_Aim of the task_
Copy out all of the material below word for word, keeping every line as it stands.

※

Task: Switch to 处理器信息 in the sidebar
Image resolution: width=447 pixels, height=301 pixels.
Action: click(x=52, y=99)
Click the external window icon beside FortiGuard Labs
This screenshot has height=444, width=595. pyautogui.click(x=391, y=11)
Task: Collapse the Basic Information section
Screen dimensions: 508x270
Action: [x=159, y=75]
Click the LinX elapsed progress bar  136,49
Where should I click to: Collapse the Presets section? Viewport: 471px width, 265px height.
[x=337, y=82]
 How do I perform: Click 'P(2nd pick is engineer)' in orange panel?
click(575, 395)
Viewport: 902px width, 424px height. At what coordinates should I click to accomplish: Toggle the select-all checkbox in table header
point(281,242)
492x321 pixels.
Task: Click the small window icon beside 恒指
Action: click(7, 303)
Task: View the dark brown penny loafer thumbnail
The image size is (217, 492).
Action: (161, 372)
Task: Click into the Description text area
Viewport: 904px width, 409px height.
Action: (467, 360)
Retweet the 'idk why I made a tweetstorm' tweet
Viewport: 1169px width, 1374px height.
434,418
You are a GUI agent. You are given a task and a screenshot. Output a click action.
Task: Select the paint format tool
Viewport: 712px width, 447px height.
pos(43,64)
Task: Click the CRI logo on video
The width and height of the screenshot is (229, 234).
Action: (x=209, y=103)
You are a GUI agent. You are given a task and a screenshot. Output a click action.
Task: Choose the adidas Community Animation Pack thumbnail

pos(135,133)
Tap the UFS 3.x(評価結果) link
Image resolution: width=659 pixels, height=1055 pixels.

※

_Written solution_
Task: Switch to 处理器信息 in the sidebar
Image resolution: width=447 pixels, height=301 pixels.
Action: click(x=52, y=99)
Click the external window icon beside FortiGuard Labs
This screenshot has height=444, width=595. pyautogui.click(x=391, y=11)
Task: Collapse the Basic Information section
Screen dimensions: 508x270
Action: [x=159, y=75]
Click the LinX elapsed progress bar  136,49
Where should I click to: Collapse the Presets section? Viewport: 471px width, 265px height.
[x=337, y=82]
 How do I perform: Click 'P(2nd pick is engineer)' in orange panel?
click(575, 395)
Viewport: 902px width, 424px height. At what coordinates should I click to accomplish: Toggle the select-all checkbox in table header
point(281,242)
492x321 pixels.
Task: Click the small window icon beside 恒指
Action: click(7, 303)
Task: View the dark brown penny loafer thumbnail
The image size is (217, 492).
Action: (161, 372)
Task: Click into the Description text area
Viewport: 904px width, 409px height.
Action: (467, 360)
Retweet the 'idk why I made a tweetstorm' tweet
Viewport: 1169px width, 1374px height.
434,418
You are a GUI agent. You are given a task and a screenshot. Output a click action.
Task: Select the paint format tool
Viewport: 712px width, 447px height.
pos(43,64)
Task: Click the CRI logo on video
The width and height of the screenshot is (229, 234).
Action: (x=209, y=103)
You are a GUI agent. You are given a task and a screenshot. Output a click action.
Task: Choose the adidas Community Animation Pack thumbnail

pos(135,133)
Tap the UFS 3.x(評価結果) link
Image resolution: width=659 pixels, height=1055 pixels.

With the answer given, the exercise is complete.